View Along Armstrong Road, 2007, Oil on Panel, 12x16My flight last week to New Mexico had two stops, including one plane change, so there was a lot of sitting both there and back. Before I left though, I took care to choose a good book. I thought it would be a really good distraction for me, plus I could read without any distractions. Nice, huh? I have always been a prolific reader, usually managing to finish at least a few books per week. But in the last few years with all I have going on, I am lucky if I can read a full page before I fall asleep each night. This annoys me to no end and I miss being able to breeze through books that seem so interesting. Reading this little each day makes it so difficult to follow a plot line or to really feel what the book is saying. However, despite the fact that I can hardly read one book each month I have not stopped buying books that interest me, and I am guessing I could start up my own small town bookstore with the number of books I have stacked next to my side of the bed, all patiently waiting their turn for me to get to them.

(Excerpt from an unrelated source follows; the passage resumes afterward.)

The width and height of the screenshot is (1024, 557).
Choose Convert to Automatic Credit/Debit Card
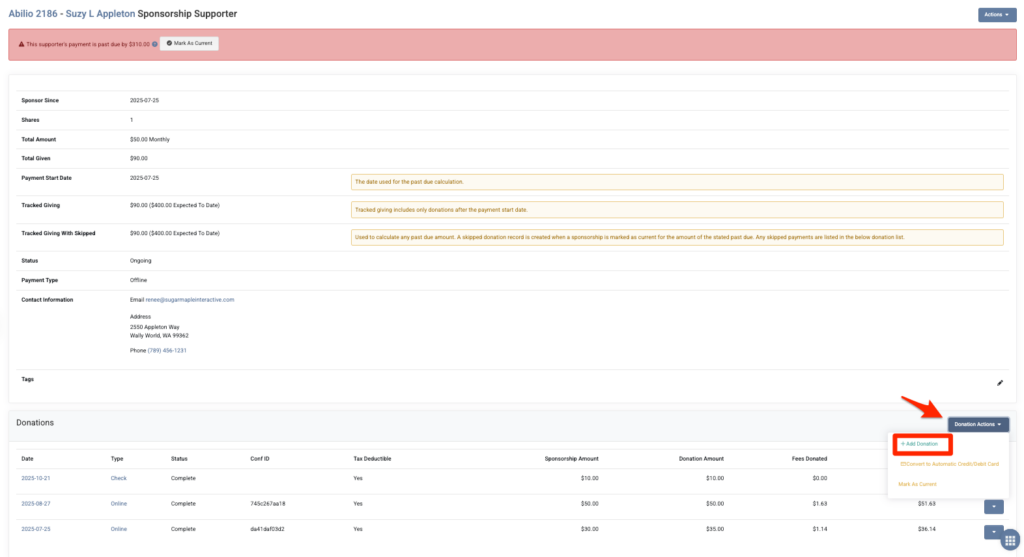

I have been itching to read a book that I have had on hand since practically the day it was released.
"Animal, Vegetable, Miracle" by Barbara Kingsolver. And then
Bridgette mentioned the book to me awhile ago thinking I'd like it and boy was she right! It was the perfect book. While I didn't read so much on the way there, I finished the entire book on the flight back home. It's about the author's family and how they spent a year eating only local and in season foods, or food they grew or raised. The purpose was to order to cut back their reliance on the foods that use incredible amounts of fossil fuels to get to our supermarkets as well as to support local food growers. It's a fascinating book, full of research combined with their experiences and certainly has inspired me to make some changes in what we buy and when we buy it. We already do some things, we try to grow our own food (try is the key word there, heh), we have the eggs and I do buy local food especially during the summer when the farmer's market is open. I mostly cook our meals from scratch and I do a lot of baking as well. But I confess to buying too many packaged foods, mostly crackers, pasta, and cereal, and I have a tendency to buy a lot of bananas and other fruits and vegetables out of season.

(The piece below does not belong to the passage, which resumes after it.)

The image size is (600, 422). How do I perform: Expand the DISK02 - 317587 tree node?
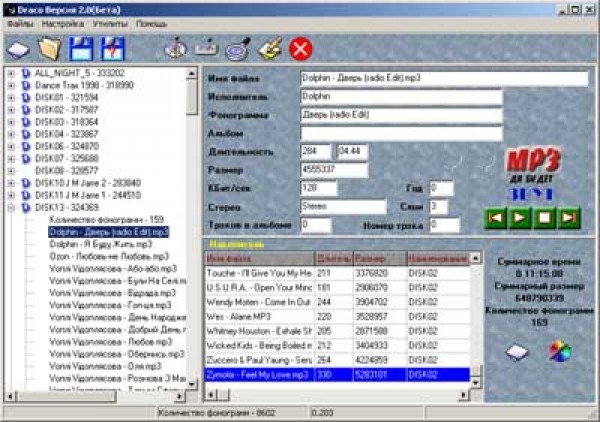[11, 109]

So I am all charged up now, and Doug and I are going to make a more serious effort at growing a better and more productive vegetable garden next year. This year the garden got away from us and while we had great greens for awhile plus strawberries, garlic, zucchini and the tomatoes are looking good, the rest got eaten by pests or smothered by weeds. Since I want to grow so many other things, I am putting together a new plan for the garden, which will be a ton of work (um, starting next month). But good worthwhile, albeit backbreaking work.
Anyway, I highly recommend this book. It is well researched and sure highlights how messed up our food system here in America has become.